Imadahl A, Kirchner R, Swoboda L, Ruf G
Abteilung Allgemeine Chirurgie mit Poliklinik, Chirurgischen Universitätsklinik Freiburg.
Langenbecks Arch Chir. 1990;375(6):326-9.
Between 1980 and 1987 95 patients with esophageal carcinoma had a bronchoscopy. In 67 patients (70.5%) no pathological findings could be detected. In 24 patients (25.3%) signs of impingement were present and in 4 patients (4.2%) tumor infiltration into the tracheobronchial tree was visible. The correlation between tumor length and bronchoscopic findings revealed a marked increase of direct and indirect tumor evidence in esophageal carcinomas of more than 5 cm in length. Pathologic bronchoscopic findings were detected twice as often in patients with carcinoma of the upper third of the esophagus in comparison with those of the middle third. In 5 patients (5.3%) bronchoscopy revealed an unknown additional bronchial carcinoma. 67 of the 95 patients underwent operation. In 59 patients the esophagus was resected. Among the normal bronchoscopic findings the operability rate was 77.6%. In contrast, only half of the patients with pathological bronchoscopic findings were operable, the other patients received radiotherapy. We recommend, therefore, preoperative bronchoscopy as an important investigation for assessment of operability and for evaluation of synchronous neoplasms in patients with an esophageal carcinoma.

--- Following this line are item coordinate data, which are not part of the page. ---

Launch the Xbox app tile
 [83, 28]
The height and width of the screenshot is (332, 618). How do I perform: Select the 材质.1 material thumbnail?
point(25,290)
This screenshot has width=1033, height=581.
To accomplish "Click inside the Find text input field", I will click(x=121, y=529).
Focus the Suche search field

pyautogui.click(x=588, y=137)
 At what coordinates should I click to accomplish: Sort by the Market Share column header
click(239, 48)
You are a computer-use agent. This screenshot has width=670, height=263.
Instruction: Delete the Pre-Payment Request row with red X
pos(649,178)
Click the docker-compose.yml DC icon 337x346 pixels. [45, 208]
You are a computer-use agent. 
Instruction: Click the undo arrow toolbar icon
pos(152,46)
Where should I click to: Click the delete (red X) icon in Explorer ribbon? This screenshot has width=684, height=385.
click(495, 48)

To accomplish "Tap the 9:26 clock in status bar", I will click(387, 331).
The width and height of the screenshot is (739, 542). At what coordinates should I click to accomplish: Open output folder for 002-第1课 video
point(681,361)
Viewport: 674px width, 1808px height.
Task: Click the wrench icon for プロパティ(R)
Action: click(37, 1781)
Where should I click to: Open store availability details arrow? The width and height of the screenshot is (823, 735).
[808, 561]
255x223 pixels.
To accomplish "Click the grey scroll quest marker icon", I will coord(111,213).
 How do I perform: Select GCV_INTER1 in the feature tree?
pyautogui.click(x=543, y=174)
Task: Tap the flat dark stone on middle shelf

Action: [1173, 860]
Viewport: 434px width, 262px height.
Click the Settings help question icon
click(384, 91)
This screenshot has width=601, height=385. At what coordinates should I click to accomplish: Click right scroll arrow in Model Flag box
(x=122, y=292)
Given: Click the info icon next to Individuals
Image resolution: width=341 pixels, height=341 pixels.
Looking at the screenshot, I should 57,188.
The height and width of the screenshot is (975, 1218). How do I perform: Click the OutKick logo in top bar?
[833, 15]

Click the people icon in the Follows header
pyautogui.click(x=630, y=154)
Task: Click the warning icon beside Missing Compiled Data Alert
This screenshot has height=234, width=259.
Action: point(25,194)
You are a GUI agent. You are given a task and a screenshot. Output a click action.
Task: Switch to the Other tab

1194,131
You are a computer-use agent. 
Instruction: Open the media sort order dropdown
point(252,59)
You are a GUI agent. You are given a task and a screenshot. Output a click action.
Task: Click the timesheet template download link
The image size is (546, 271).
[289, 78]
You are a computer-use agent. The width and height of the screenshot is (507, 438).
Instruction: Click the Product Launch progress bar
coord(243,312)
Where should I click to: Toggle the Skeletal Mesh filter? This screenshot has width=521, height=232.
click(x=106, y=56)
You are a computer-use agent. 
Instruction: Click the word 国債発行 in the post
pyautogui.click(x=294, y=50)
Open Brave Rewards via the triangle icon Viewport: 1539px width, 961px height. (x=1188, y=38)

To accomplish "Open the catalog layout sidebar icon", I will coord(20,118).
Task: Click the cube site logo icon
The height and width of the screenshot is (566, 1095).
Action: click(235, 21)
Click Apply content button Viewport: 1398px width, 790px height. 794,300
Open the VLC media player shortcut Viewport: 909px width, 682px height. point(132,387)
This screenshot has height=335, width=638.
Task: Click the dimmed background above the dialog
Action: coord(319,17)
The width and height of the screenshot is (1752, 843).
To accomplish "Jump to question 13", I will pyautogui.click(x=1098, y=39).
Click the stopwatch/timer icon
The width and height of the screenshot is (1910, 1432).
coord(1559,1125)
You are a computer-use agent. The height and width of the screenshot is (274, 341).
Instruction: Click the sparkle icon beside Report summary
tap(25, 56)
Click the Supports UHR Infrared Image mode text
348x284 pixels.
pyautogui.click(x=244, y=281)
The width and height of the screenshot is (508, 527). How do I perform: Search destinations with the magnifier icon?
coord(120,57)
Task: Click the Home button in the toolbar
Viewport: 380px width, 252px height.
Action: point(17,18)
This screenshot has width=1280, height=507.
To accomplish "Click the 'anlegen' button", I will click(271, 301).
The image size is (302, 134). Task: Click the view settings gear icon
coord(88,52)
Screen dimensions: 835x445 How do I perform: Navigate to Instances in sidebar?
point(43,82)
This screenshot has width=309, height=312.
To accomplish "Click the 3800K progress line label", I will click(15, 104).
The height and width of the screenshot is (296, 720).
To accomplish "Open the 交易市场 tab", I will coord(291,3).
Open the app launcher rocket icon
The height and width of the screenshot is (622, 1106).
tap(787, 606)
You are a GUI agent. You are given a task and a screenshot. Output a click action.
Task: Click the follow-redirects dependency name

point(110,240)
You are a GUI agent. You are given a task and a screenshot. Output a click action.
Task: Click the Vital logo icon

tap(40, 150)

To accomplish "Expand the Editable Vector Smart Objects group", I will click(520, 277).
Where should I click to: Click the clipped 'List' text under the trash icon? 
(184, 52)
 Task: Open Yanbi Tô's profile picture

1980年至1987年间,95例食管癌患者接受了支气管镜检查。67例患者(70.5%)未发现病理结果。24例患者(25.3%)有受压迹象,4例患者(4.2%)可见肿瘤浸润至气管支气管树。肿瘤长度与支气管镜检查结果之间的相关性显示,长度超过5 cm的食管癌中,直接和间接肿瘤证据显著增加。与食管中段癌患者相比,食管上段癌患者病理支气管镜检查结果的检出率高出一倍。5例患者(5.3%)支气管镜检查发现了额外的未知支气管癌。95例患者中有67例接受了手术。59例患者进行了食管切除术。支气管镜检查结果正常的患者中,可手术率为77.6%。相比之下,支气管镜检查结果异常的患者中只有一半可进行手术,其他患者接受了放射治疗。因此,我们建议术前进行支气管镜检查,作为评估食管癌患者可手术性和同步性肿瘤的重要检查手段。